Título: Um acordo é crucial para a OMC não morrer
Autor: Marin, Denise Chrispim
Fonte: O Estado de São Paulo, 27/07/2008, Economia, p. B10

Embaixador critica a estratégia brasileira de se aliar a países como Índia e China nas negociações em torno da Rodada Doha

Um acordo modesto da Rodada Doha evitará que uma onda protecionista provoque retrocessos nas práticas do comércio internacional, avalia o embaixador José Botafogo Gonçalves, presidente do Centro Brasileiro de Relações Internacionais (Cebri). O experiente negociador criticou duramente a estratégia do ministro das Relações Exteriores, Celso Amorim, para a Rodada Doha da Organização Mundial do Comércio (OMC). Para ele, a posição brasileira está montada sob a premissa de uma disputa entre Norte-Sul que já não se reflete na balança comercial. ¿Foi um equívoco achar que o G-20 seria uma solução permanente. Aí está a nossa fraqueza nas negociações¿, afirmou Botafogo. A seguir, os principais trechos da entrevista.

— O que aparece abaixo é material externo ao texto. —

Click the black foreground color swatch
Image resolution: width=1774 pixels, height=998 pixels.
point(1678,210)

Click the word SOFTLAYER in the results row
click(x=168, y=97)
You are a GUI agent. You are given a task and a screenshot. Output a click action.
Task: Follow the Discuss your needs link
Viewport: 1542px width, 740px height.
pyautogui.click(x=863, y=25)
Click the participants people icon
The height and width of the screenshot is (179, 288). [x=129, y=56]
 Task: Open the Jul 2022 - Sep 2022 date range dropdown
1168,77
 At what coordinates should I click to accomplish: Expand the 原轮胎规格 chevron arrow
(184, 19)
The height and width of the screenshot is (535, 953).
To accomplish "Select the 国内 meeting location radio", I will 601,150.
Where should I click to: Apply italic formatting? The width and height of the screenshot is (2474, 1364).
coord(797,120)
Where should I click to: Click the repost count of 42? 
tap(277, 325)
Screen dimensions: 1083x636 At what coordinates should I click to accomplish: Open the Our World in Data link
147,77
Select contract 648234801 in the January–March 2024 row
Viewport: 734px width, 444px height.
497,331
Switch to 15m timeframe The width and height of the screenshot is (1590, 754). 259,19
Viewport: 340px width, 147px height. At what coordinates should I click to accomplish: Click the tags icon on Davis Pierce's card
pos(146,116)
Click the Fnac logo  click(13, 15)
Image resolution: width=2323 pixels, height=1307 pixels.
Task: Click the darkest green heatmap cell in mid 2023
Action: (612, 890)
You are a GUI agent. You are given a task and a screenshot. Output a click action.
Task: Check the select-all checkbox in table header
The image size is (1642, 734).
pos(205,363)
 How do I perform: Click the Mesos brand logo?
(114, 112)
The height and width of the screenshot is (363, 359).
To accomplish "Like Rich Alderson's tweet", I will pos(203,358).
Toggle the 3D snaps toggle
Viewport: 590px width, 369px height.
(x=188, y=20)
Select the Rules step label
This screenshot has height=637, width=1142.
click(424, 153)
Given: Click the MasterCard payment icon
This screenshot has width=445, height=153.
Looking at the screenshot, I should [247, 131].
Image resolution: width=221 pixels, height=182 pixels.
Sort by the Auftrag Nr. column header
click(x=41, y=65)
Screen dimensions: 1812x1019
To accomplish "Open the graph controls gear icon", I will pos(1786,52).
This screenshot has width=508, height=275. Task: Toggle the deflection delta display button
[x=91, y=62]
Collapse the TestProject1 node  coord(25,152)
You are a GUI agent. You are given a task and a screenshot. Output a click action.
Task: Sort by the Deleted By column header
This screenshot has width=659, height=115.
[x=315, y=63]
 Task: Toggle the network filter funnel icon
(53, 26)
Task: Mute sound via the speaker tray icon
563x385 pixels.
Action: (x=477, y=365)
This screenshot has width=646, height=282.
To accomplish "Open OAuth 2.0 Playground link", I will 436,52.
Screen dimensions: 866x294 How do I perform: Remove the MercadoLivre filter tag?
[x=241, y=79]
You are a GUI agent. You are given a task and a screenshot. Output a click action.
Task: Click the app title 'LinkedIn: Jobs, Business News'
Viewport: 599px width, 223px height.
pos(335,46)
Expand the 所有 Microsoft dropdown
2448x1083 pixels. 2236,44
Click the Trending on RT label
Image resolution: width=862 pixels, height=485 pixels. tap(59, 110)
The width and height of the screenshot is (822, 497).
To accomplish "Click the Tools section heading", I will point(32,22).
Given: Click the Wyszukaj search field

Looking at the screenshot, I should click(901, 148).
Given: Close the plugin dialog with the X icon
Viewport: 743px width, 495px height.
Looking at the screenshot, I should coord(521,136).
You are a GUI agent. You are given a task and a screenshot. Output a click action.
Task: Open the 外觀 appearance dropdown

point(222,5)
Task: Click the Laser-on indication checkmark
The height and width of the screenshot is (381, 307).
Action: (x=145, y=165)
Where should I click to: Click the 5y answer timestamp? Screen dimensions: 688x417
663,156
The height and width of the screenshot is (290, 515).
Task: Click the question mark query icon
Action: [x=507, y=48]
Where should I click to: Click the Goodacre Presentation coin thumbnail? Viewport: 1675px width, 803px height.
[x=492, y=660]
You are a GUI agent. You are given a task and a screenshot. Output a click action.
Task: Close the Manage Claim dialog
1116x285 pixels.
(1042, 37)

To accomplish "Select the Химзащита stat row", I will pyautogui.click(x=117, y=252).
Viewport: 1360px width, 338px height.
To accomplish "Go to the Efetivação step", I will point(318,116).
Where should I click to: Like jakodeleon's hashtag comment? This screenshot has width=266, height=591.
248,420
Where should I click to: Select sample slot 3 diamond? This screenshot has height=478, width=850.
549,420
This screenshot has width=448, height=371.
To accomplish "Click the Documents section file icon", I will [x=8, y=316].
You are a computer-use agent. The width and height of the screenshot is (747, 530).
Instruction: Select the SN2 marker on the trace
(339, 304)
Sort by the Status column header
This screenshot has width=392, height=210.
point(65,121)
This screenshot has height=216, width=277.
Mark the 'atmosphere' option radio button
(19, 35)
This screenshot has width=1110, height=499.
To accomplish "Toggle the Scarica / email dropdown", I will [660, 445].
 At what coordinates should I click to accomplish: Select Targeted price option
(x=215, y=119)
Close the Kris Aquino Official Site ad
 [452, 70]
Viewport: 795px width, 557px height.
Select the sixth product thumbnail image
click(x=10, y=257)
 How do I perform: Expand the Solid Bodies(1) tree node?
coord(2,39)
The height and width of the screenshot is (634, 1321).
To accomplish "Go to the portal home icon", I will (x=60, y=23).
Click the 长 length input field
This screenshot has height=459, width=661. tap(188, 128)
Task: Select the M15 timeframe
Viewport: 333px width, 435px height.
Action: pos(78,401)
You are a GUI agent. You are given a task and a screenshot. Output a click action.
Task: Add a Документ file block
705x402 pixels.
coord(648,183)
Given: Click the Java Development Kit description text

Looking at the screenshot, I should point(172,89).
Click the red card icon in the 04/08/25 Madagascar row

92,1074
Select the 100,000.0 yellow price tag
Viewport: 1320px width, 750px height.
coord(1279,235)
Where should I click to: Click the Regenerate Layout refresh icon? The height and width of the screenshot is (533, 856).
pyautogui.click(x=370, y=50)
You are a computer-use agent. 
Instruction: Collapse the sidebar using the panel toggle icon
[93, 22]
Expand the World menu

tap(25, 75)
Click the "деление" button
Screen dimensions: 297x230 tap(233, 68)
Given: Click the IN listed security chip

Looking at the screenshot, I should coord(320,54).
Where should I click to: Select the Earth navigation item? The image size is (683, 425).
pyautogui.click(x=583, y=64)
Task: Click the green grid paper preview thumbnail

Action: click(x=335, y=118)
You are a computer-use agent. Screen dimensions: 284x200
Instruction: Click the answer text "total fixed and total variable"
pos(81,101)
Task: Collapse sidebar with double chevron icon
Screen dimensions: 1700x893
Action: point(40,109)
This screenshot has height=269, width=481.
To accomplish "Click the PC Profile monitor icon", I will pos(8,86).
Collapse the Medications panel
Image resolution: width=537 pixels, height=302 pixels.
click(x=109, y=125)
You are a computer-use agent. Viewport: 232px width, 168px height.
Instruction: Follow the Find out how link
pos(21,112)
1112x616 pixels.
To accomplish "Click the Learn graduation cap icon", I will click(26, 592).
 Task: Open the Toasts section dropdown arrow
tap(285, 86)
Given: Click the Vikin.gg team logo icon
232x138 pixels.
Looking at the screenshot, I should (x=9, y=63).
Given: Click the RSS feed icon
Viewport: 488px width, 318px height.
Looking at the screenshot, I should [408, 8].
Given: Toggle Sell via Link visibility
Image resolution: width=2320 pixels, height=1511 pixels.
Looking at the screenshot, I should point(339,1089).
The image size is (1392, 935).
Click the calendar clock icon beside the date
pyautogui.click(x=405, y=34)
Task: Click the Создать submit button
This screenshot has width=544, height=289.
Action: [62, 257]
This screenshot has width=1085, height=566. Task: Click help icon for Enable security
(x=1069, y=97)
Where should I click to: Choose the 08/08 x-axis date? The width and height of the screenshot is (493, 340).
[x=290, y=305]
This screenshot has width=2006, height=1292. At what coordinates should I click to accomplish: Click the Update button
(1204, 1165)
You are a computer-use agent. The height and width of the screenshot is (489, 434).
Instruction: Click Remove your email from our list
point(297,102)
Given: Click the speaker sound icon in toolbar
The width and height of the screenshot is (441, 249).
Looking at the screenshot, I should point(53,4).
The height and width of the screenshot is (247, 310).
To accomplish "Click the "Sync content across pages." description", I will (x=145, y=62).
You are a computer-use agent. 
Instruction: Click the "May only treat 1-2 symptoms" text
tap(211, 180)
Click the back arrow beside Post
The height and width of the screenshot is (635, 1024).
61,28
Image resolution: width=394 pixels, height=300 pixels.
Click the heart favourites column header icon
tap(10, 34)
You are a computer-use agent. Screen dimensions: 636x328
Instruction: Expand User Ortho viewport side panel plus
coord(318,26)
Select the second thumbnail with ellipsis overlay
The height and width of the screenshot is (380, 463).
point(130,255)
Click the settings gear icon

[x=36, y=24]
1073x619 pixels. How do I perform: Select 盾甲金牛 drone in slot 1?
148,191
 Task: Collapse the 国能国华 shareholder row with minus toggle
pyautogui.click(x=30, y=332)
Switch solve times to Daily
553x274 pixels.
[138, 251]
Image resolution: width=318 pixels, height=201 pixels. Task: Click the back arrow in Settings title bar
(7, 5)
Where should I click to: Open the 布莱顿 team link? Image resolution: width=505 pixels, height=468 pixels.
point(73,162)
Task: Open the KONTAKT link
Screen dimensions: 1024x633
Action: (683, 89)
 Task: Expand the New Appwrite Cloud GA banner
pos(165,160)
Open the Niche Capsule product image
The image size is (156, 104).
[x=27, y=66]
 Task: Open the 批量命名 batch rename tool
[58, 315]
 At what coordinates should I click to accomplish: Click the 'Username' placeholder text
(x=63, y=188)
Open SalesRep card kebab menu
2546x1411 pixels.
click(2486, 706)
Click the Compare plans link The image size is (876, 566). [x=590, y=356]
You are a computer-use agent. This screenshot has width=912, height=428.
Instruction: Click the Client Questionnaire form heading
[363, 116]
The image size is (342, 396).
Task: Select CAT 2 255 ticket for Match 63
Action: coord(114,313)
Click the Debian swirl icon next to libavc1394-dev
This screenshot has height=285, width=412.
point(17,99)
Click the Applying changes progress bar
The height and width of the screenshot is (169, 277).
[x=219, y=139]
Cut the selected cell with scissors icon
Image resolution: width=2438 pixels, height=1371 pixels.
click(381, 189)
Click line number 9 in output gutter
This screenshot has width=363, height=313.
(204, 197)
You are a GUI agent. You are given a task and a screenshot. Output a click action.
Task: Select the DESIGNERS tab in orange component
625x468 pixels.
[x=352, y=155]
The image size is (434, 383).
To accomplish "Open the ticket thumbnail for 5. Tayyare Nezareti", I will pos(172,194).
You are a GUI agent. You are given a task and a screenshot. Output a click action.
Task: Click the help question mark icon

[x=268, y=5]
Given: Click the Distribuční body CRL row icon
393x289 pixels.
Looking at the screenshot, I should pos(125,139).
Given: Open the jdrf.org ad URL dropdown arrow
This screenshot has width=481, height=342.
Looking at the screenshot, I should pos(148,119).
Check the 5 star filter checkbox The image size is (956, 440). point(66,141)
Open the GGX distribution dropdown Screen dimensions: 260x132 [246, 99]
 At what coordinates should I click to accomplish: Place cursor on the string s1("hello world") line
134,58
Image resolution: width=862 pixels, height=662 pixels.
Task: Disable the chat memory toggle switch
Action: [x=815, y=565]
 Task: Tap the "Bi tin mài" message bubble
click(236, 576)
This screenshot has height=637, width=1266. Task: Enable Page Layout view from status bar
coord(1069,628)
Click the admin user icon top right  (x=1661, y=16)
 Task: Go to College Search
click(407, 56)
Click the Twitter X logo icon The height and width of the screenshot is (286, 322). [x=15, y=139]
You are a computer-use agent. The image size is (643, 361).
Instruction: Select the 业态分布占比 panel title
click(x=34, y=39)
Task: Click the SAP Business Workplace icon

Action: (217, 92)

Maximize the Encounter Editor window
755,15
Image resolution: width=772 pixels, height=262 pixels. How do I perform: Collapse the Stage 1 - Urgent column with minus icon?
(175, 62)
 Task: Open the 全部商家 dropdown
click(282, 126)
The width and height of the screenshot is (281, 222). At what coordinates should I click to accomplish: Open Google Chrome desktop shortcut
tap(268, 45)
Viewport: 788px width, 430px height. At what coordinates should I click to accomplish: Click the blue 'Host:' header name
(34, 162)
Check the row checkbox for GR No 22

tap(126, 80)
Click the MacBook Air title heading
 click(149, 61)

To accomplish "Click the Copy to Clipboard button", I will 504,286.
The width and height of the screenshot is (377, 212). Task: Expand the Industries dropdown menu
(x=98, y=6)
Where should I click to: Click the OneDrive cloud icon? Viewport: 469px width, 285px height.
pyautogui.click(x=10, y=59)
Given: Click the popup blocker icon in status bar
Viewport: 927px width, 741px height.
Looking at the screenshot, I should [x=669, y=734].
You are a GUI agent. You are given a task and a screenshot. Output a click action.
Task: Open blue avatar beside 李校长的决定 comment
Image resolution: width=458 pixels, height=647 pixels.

Por que um acordo modesto, que não trará impacto efetivo sobre o comércio mundial, será melhor que nenhum acordo?

Os EUA e a Europa estão em crise econômica. Não há liderança forte nem nos EUA, nem na Europa, nem na Ásia. A China é uma liderança intramuros, ainda sem capacidade de orquestrar uma ação internacional. Em um mundo em crise, noções de liberdade de comércio perdem todo o seu atrativo. O Congresso americano e a União Européia estão com medo e querem se defender. Ninguém quer correr o risco de ser o único a apostar na liberalização comercial.

O senhor acredita que, mesmo modesto, esse acordo poderá impor regras mais restritas e severas para a concessão de subsídios agrícolas pelos países desenvolvidos?

Não. O acordo apenas impedirá a deterioração do sistema multilateral de comércio. Os subsídios da Política Agrícola Comum (PAC) vão ser reduzidos em razão da expansão da União Européia e de sua capacidade de obter consenso entre seus 27 membros. Não há possibilidade de grandes e rápidas mudanças na PAC. Em um contexto de crise econômica mundial, os argumentos em favor da segurança alimentar ganham força. A essa situação, somam-se os temores em relação aos biocombustíveis, pelo seu risco de substituição de parte da produção de alimentos, e a ausência de um quadro mais claro sobre a oferta de energia barata e mais eficiente. O resultado que é ninguém quer assumir compromissos de mudança das regras do jogo.

O Brasil deixou de dar a prioridade devida aos objetivos do agronegócio nos movimentos mais recentes da Rodada Doha?

Há alguma razão nessa tese. Eu não creio que o governo e o setor privado tenham noção clara do interesse nacional de médio e de longo prazos. Eles continuam centrados na eliminação das barreiras da UE. Se os europeus acabarem com os subsídios e reduzirem tarifas de importação para a agricultura, o máximo que o setor exportador brasileiro poderá conseguir é um ganho de US$ 5 bilhões. Isso é muito pouco em relação às nossas exportações anuais de US$ 160 bilhões.

Na Rodada, não teria sido mais interessante atacar as posições protecionistas dos países com maior capacidade de expansão do consumo, que são as economias em desenvolvimento da Ásia?

Isso, sim, seria importante. Ficamos concentrados na discussão do protecionismo europeu quando o que interessa é o mercado agrícola asiático, especialmente da Índia e da China.

Se os mercados da Índia, da China e do Sudeste asiático são os mais atrativos, foi um equívoco torná-los aliados do Brasil no G-20, onde tentou-se traçar um denominador comum de demandas e ofertas em agricultura? Deveriam ter sido nossos adversários, na área agrícola?

Exatamente. O diagnóstico reiterado pelo presidente Lula, de que há um embate entre ricos e pobres na OMC, está equivocado. Na mesa de negociações e para os interesses do setor empresarial brasileiro, a diferença não existe mais. Os nossos adversários não são mais os países desenvolvidos, mas os países em desenvolvimento.

Há um componente ideológico na atual estratégia negociadora?

Minha geração aprendeu que havia uma relação perversa de trocas entre os países ricos, que exportam manufaturas aos países mais pobres, que só teriam capacidade de vender produtos de baixo valor. Esse conceito ainda está presente no Itamaraty. Mas a balança comercial Brasil-EUA mostra que há pouca participação de commodities. O Brasil exporta produtos manufaturas aos EUA e importa manufaturas de lá. É no comércio com a China que a relação perversa aparece. Temos uma relação de comércio imperialista com a China, não com os EUA.